Given request 1: In the Woody Guthrie article, where did Guthrie write "This Land Is Your Land"?
Given request 2: Name every person mentioned by name in the Woody Guthrie article.
Given request 3: Carry on the Woody Guthrie article from its final line.
== Supplied text ==
American singer Woody Guthrie, circa 1960.
American singer Woody Guthrie, circa 1960.
Woody Guthrie: Getty Images. Landscape: iStock/mammuth

Few songs are more ingrained in the American psyche than "This Land Is Your Land," the greatest and best-known work by folk icon Woody Guthrie. For decades, it's been a staple of kindergarten classrooms "from California to the New York island," as the lyrics go. It's the musical equivalent of apple pie, though the flavor varies wildly depending on who's doing the singing.

On its most basic level, "This Land Is Your Land" is a song about inclusion and equality—the American ideal broken down into simple, eloquent language and set to a melody you memorize on first listen. The underlying message, repeated throughout the song, makes the heart swell: "This land was made for you and me."

But there's more to "This Land Is Your Land" than many people realize—two verses more, in fact. Guthrie's original 1940 draft of the song contains six verses, two of which carry progressive political messages that add nuance to the song's overt patriotism. These controversial verses are generally omitted from children's songbooks and the like, but they speak volumes about Guthrie's mindset when he put pen to paper 80 years ago.

 

Guthrie wrote "This Land Is Your Land" in a divey hotel room in New York City. He'd just landed in Manhattan after years of rambling across the country and meeting impoverished people affected by the Dust Bowl and Great Depression. Throughout his travels in the late '30s, Guthrie was haunted by Kate Smith's hit recording of Irving Berlin's "God Bless America." Guthrie found Berlin's song to be jingoistic and out of touch with the reality facing many of his fellow citizens. So he set about writing a response.

Guthrie originally titled his rejoinder "God Blessed America"—emphasis on the past tense—but eventually changed his tone. Instead of doing a sarcastic parody, he wrote a song that pulls double-duty, celebrating America's natural splendor while criticizing the nation for falling short of its promise. In the "lost" fourth verse, Guthrie decries the notion of private property, suggesting America is being carved up by the wealthy:

There was a big high wall there that tried to stop me.
The sign was painted, said: 'Private Property.'
But on the backside, it didn't say nothing.
This land was made for you and me.

The sixth and final verse in the original manuscript references the poor folks Guthrie saw living on government assistance during the Great Depression:

One bright sunny morning in the shadow of the steeple,
By the relief office I saw my people;
As they stood there hungry, I stood there wondering if
God blessed America for me?
===
== Supplied information ==
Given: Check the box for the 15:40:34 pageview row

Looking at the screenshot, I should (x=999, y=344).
===
== Supplied information ==
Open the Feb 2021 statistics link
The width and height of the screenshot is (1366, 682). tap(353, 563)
===
Reply 1: In a divey hotel room in New York City.

Reply 2: Woody Guthrie, Kate Smith, Irving Berlin

Reply 3:
When Guthrie first recorded the song in 1944, he included the verse about private property but left out the one about the relief office. That original recording was lost until the '90s, however, so for years, all anyone knew was the version Guthrie recorded for 1951's Songs to Grow On. Guthrie's rendition on that album features neither the "no trespassing" verse nor the one about the relief office, which he never actually recorded.

It's unclear why the 1944 recording with the "private property" verse was never released, or why Guthrie edited out the radical stuff for the 1951 version. (He also chopped out both controversial verses when he first published the lyrics in the 1945 pamphlet Ten of Woody Guthrie's Songs.) It may have had something to do with the mounting anti-communist furor that would lead to the Red Scare of the late '40s and early '50s. As a pro-union communist sympathizer, Guthrie and his fellow rabble-rousing folky buddy Pete Seeger had already faced industry blacklisting in the early '40s.

"We did one program on CBS Radio, and a newspaper reported out, said, 'Red minstrels try to get on the networks,'" Seeger told NPR. "And that was the last job we got."

Woody Guthrie, circa March 1943.
Woody Guthrie, circa March 1943.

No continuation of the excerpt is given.